I could not be happier with my Byatt. My ravelry queue may have suddenly acquired a bunch of two-colour shawls.

Friday 20 March 2015

A lot to catch up on

Since my last post in which we learned I was going to have a miscarriage we've, in no particular order, had a miscarriage, Little Djinn turned two, Chris had shingles, Little Djinn had chicken pox, a pipe burst at the new house, we actually started construction at the new house, and we went to the Edinburgh yarn festival. Almost all of these deserve a post of their own, but let's see what we can knock out:

Having a miscarriage sucked salty donkey balls. I'm just talking physically here, people, emotionally it's been a constant layer of low-level sad with occasional spikes of high-level sad. Sad, not soul-destroying or shattering or some of the other valid emotional responses people have to losing a pregnancy. My emotions tend to run quieter than that. But physically, it was excruciating. It was al,out two full weeks of waiting for something to happen and then a couple hours of, frankly, labour with nothing to show for it. Highlights include having been at work when it started and getting to take a taxi home while absolutely hemp raging blood (Dear sir, thank you, I'm sorry.), feeling like a lava lamp in reverse (I'll not explain, for the sake of the squeamish), not being able to leave the toilet for several hours while at the same time being so light headed that sitting up for more than two minutes made me black out. It was...certainly not something I'd do a third time. Then I had the heaviest, crampiest, menstrual cycle of my life and it lasted a full two weeks and another week after that to stop having lightheaded spells. 

Meanwhile, K turned two three days after my scan. I'd not managed to plan anything more involved than asking two of her friends to meet us at the soft play. I didn't say anything about it being her birthday but they each brought a present and each got a goodie bag in return. One gift was a playdoh kitchen thing and K went wild for it. We gave her a little play kitchen, grandma got her a little helper stool for the kitchen, and she got some farm themed toys. She's been doing really well at eating "real" food, suddenly has All the Words, and regressed slightly on sleeping when I had the miscarriage, which we figure was stress about Mama and Daddy both being poorly.

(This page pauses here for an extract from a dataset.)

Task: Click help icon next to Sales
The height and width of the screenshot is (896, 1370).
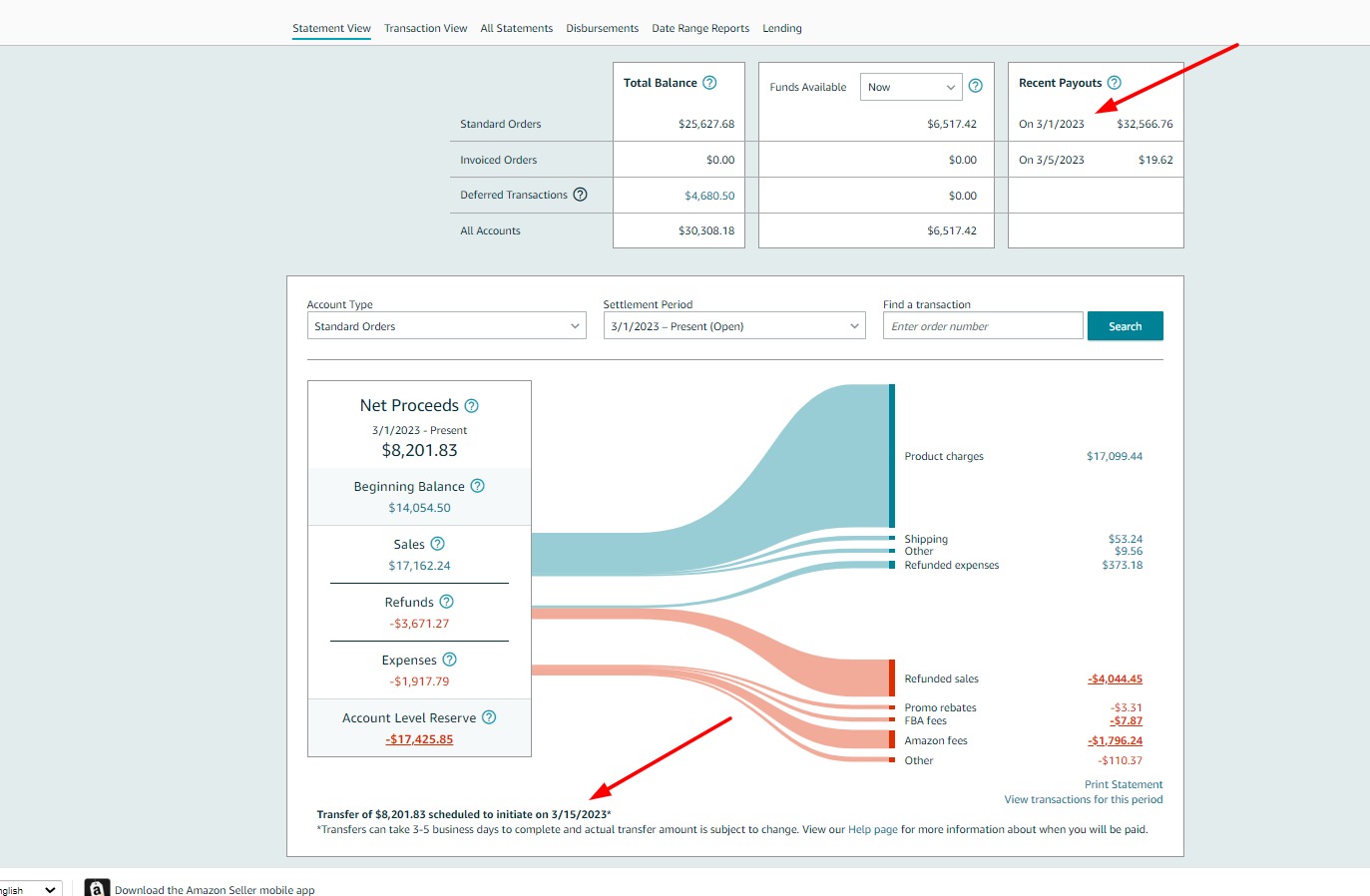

A few weeks after Chris' shingles finally cleared up, I noticed Little Djinn had a pimple on her temple and we went out to play with some friends. That night she had more pimples and I thought it was a reaction to the new cream the doctor gave her for her eczema. The next morning the first pimple was definitely a pox and looking back over our week the symptoms all fit. We spent a little over a week staying home (except going to see E, her family having had it already) and at this point even the scabs have fallen off. She never particularly noticed that she had chicken pox until the scabs formed and those itched, and it's been about 21 days and none of her friends have reported symptoms so it looks like that's done and dusted. Yay for having a toddler with zero interest in touching or being touched by other children?

Meanwhile, at the new house, the boiler had a slow leak. Aged Parent had called out people to look for it, we'd called out people to look for it, nothing was found or fixed, and we just had to keep an eye on the water level. Then there was a cold snap and the radiator in the conservatory popped a cap, the boiler bleed dry, a pipe froze and the two front rooms, the ones we weren't fixing up, got flooded. Did I mention our insurance only covered the first six months for unoccupied water damage? Bugger. That was also the day the building warrant finally came through so the rooms are fixed and the extension and office are being built.

And that's how much time Little Djinn is willing to give me.